Proof: The formula for $B$ follows immediately from the lemma and $B(n)=1+C(n-1)$. For $n>3$ note that $k=\lfloor\log_2\tfrac {n-1}3\rfloor$ implies $3\cdot 2^k\le n-1<3\cdot 2^{k+1}$, i.e. $n=3\cdot 2^k+r$ with $1\le r\le 3\cdot 2^k$. Next $B(n)=n-2^{k+1} = 2^k+r$ if $r\le 2^k$ and then $\frac{n}{B(n)}=\frac{3\cdot 2^k+r}{2^k+r}$ is between $\frac{4\cdot 2^k}{2\cdot2^k}=2$ and $\frac{3\cdot 2^k}{2^k}=3$. And $B(n)=2^{k+1}$ if $2^k\le r\le 3\cdot 2^k$ and then $\frac{n}{B(n)}=\frac{3\cdot 2^k+r}{2\cdot 2^k}$ is between $\frac{3+1}{2}=2$ and $\frac{3+3}{2}=3$. This shows the inequality for $n>3$, the cases $n=2$ and $n=3$ can be checked manually.
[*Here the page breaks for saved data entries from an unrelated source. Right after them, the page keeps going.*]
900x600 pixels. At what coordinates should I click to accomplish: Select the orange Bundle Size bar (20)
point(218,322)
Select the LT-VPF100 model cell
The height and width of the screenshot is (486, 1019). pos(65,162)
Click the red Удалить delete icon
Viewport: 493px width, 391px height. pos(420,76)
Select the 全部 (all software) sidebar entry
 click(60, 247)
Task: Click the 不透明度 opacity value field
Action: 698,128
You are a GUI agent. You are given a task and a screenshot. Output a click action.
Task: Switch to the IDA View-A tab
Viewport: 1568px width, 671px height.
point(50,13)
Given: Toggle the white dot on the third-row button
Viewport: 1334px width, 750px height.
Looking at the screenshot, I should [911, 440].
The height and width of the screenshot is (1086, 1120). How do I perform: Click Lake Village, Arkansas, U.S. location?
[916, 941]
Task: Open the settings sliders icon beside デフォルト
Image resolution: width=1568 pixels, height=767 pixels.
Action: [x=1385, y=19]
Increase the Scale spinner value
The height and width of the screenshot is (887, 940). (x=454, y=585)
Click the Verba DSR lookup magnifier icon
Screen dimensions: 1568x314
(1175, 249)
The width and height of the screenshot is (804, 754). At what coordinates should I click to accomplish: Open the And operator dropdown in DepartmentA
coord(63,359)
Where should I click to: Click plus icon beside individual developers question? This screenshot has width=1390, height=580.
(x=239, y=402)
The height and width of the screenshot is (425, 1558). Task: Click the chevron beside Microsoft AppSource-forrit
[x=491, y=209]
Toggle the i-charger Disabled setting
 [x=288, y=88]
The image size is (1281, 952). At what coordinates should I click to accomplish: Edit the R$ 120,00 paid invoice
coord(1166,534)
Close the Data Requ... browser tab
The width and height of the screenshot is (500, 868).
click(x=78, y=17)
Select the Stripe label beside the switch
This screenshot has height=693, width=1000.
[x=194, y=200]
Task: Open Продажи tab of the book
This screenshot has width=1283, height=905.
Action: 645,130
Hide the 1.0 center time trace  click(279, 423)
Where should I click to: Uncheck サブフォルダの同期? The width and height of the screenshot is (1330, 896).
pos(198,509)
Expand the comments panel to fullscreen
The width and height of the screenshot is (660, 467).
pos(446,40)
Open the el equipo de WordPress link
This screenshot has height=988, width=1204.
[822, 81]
We also see from the argument that $\frac{n}{B(n)}=2$ and $\frac{n}{B(n)}=3$ occur only for $r=2^k$ and $r=3\cdot 2^k$, respectively. $_\square$

The most important aspect of the corollary is: $B(n+1)-B(n)$ is either $0$ or $1$. Therefore, when determining $a, b$ such that $a+b=n-1$ and $A(n)=1+B(a)+B(b)$ we observe that we may replace $a$ with $a+1$ (and $b$ with $b-1$) if $3\cdot 2^k\le a<4\cdot 2^k$ (and $a<n-1$) as that leaves $B(a)$ unchanged and hence cannot decrease the value of $B(a)+B(b)$. On the other hand, if $4\cdot 2^k<a\le 6\cdot 2^k$, then decreasing $a$ increases $B(a)$ and hence cannot decrease the value of $B(a)+B(b)$. If we start with an otimal pair $(a,b)$ with $a\ge b$, this procedure leads to another optimal pair where $a$ has become a power of two, $a=4\cdot 2^k$. In this process, $a$ may have become $<b$ or remained $\ge b$. In the second case when $a\ge b$, we have that $a$ is the largest power of two $\le n-1$. In the first case, the initial $a\ge b$ was $<6\cdot 2^k$, which means that $8\cdot 2^k<n-1<12\cdot 2^k$, so $4\cdot 2^k<b<8\cdot 2^k$. If $4\cdot 2^k<b\le 6\cdot 2^k$, we obtain $B(a)+B(b) = 2^{k+2}=B(8\cdot 2^k)\le B(8\cdot 2^k)+B(n-1-8\cdot 2^k)$ and by maximality $B(n-1-8\cdot 2^k)=0$, i.e. $n$ is slightly above a power of two and we may as well pick $a=8\cdot 2^k$. If on the other hand $6\cdot 2^k<b<8\cdot 2^k$, we may swap $a$ and $b$ and repeat the above procedure, this time at most increasing $a$ so that we end up in the second case again. In summary, we may assume wlog. that $a$ is the largest power of two $\le n-1$ and thus have proved

Theorem. For $n=2^k+r+1$ with $0\le r<2^k$, we have $$ A(n)=1+B(2^k)+B(r)=1+2^{k-1}+B(r). _\square$$

If $r>1$ in the theorem and we write it as $c\cdot 2^m$ with $3\le c<6$, then $B(r)=(c-2)2^m$ if $3\le c\le 4$ and $B(r)=2\cdot 2^m$ if $4\le c<6$. From $2^k>r$ we have $m\le k-2$ in the first case and $m\le k-3$ in the second case. So in the first case we find $$\frac{n-1}{A(n)-1}=\frac{2^k+c2^m}{2^{k-1}+(c-2)2^m}\le\frac{2^k+3\cdot 2^{m}}{2^{k-1}+2^{m}}\le \frac{2^k+3\cdot2^{k-2}}{2^{k-1}+2^{k-2}}=\frac 73.$$ And in the second case we find $$ \frac{n-1}{A(n)-1}=\frac{2^k+c2^m}{2^{k-1}+2^{m+1}}\le \frac{2^k+6\cdot 2^m}{2^{k-1}+2\cdot 2^{m}}\le\frac{2^k+3\cdot 2^{k-2}}{2^{k-1}+2^{k-2}}=\frac{7}{3}$$ as well (a slight improvement over a more straightforward estimate giving $\frac{n}{A(n)}\le \frac{12}5$).